A number of topics appear to be understudied and would benefit from further QR. These include interprofessional communication, the work environment, and transfer of information among professionals working together in the operating room. The operating room is an interprofessional space and the impact of differing medical and personal cultures has yet to be studied.

Another topic that we believe would merit further research is patient centredness in anesthesiology. A scoping review of patient-centred care in healthcare generally highlighted the core values of patients (health promotion, communication, and partnership) and called for more empirical approaches to evaluate new patient-centred care and outcomes;38 it would be interesting to explore these issues in perioperative medicine, especially with respect to aging populations and the need for new outcomes to evaluate the futility of some surgical measures.

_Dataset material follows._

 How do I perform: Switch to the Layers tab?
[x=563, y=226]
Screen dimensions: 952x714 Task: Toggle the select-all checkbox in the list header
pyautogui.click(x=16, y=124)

Overall, QR publications in perioperative anesthesiology are increasing. Similar to our findings, a systematic review of QR in surgery found that QR gained popularity over the years and that interviews were the most used data collection method.15 Nevertheless, while the authors reported that only 8% of the articles were published in surgery-specific journals, our review found that almost half of publications were in anesthesiology-specific journals. This difference may reflect greater attention by anesthesiologists to human factors affecting their practice.39

In contrast to our results, a review of QR in otolaryngology found that most QR studies focused on patient experiences of healthcare, with few studies exploring health professional experiences and opinions.40 The focus on professional practices and experiences in anesthesiology may reflect the importance of teamwork and the high-risk nature of anesthesiology practice. Qualitative research can clearly contribute to understanding risks to patient safety, and explore how technology and standardized practices are implemented.41

The present scoping review identified deficiencies in the reporting of QR study methods. A previous review of QR in health services research found similar deficiencies;42 although the level of detail provided about research methods has improved over the years, in the words of the authors, there persists “a troubling lack of adequate methods description in 40% to 60% of qualitative research articles”.42

So what can be done to improve the quality and contributions of QR to health research? Devers43 reflects on the accomplishments to date as well as future challenges regarding the contributions of QR to health services research. Her conclusions are equally relevant for QR in anesthesiology. She argues that while a certain degree of progress has been made, “qualitative research still has a long way to go”, and that researchers should be better trained in qualitative and mixed-methods research to successfully apply them to the challenges of healthcare improvement.43

Many resources exist to help researchers strengthen the reporting of QR. For example, Tong et al. developed a checklist of 32 items to be included in QR reports. The aim of such guidelines is to provide readers with enough information to be able to assess the methodological rigour and credibility of their findings.44 Some editorials now recommend authors to refer to such guidelines,45 and researchers in anesthesiology should avail themselves of the many opportunities and resources available to help ensure quality in QR.46,47,48,49,50

There are a number of limitations to our review. It was limited to describing the uses of QR in the field of perioperative anesthesiology. We did not conduct a thorough assessment of study quality. Such assessment will be essential when conducting future systematic knowledge synthesis. A further limitation is the fact that the initial screening of studies was conducted by only one author. Nevertheless, frequent discussion and cross checking by all three authors were employed to ensure all relevant studies were included.

In conclusion, the present systematized review of QR in anesthesiology has identified broad topics that deserve either further primary research or systematic knowledge synthesis. The findings also highlight the need to improve QR reporting. Future efforts should focus on diversifying the focus of QR, conducting targeted knowledge syntheses, and improving methodological and reporting quality.